(Material to process)

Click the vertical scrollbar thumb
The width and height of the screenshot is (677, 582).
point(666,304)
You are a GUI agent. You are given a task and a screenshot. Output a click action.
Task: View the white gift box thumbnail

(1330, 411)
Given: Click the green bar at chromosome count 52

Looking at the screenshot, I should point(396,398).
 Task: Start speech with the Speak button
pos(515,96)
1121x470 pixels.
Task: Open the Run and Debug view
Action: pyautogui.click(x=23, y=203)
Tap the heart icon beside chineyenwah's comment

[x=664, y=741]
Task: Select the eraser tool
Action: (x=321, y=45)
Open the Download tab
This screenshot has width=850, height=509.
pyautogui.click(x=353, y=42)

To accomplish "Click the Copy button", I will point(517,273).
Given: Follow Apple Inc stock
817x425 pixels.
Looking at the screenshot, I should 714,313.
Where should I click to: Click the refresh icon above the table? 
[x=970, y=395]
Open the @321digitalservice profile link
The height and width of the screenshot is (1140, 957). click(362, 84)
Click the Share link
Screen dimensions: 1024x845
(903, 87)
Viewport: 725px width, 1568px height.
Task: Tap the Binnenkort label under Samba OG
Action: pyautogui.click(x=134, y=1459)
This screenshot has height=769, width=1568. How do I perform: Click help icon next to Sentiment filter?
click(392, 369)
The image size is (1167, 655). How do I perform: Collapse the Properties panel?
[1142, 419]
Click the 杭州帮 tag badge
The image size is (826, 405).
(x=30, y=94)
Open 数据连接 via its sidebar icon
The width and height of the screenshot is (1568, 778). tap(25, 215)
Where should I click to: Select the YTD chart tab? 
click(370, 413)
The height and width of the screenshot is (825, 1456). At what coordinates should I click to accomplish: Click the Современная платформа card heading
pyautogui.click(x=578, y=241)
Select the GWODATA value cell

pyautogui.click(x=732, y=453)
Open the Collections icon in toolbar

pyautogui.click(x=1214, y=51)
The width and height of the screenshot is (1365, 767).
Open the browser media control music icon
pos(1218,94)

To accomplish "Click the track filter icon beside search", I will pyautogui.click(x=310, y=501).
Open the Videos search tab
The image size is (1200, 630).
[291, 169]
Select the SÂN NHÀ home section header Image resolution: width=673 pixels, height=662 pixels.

(End Material to process)

Directions for this task> From the first line to the last, retype the data exactly.

Expected output>
Click the vertical scrollbar thumb
The width and height of the screenshot is (677, 582).
point(666,304)
You are a GUI agent. You are given a task and a screenshot. Output a click action.
Task: View the white gift box thumbnail

(1330, 411)
Given: Click the green bar at chromosome count 52

Looking at the screenshot, I should point(396,398).
 Task: Start speech with the Speak button
pos(515,96)
1121x470 pixels.
Task: Open the Run and Debug view
Action: pyautogui.click(x=23, y=203)
Tap the heart icon beside chineyenwah's comment

[x=664, y=741]
Task: Select the eraser tool
Action: (x=321, y=45)
Open the Download tab
This screenshot has width=850, height=509.
pyautogui.click(x=353, y=42)

To accomplish "Click the Copy button", I will point(517,273).
Given: Follow Apple Inc stock
817x425 pixels.
Looking at the screenshot, I should 714,313.
Where should I click to: Click the refresh icon above the table? 
[x=970, y=395]
Open the @321digitalservice profile link
The height and width of the screenshot is (1140, 957). click(362, 84)
Click the Share link
Screen dimensions: 1024x845
(903, 87)
Viewport: 725px width, 1568px height.
Task: Tap the Binnenkort label under Samba OG
Action: pyautogui.click(x=134, y=1459)
This screenshot has height=769, width=1568. How do I perform: Click help icon next to Sentiment filter?
click(392, 369)
The image size is (1167, 655). How do I perform: Collapse the Properties panel?
[1142, 419]
Click the 杭州帮 tag badge
The image size is (826, 405).
(x=30, y=94)
Open 数据连接 via its sidebar icon
The width and height of the screenshot is (1568, 778). tap(25, 215)
Where should I click to: Select the YTD chart tab? 
click(370, 413)
The height and width of the screenshot is (825, 1456). At what coordinates should I click to accomplish: Click the Современная платформа card heading
pyautogui.click(x=578, y=241)
Select the GWODATA value cell

pyautogui.click(x=732, y=453)
Open the Collections icon in toolbar

pyautogui.click(x=1214, y=51)
The width and height of the screenshot is (1365, 767).
Open the browser media control music icon
pos(1218,94)

To accomplish "Click the track filter icon beside search", I will pyautogui.click(x=310, y=501).
Open the Videos search tab
The image size is (1200, 630).
[291, 169]
Select the SÂN NHÀ home section header Image resolution: width=673 pixels, height=662 pixels.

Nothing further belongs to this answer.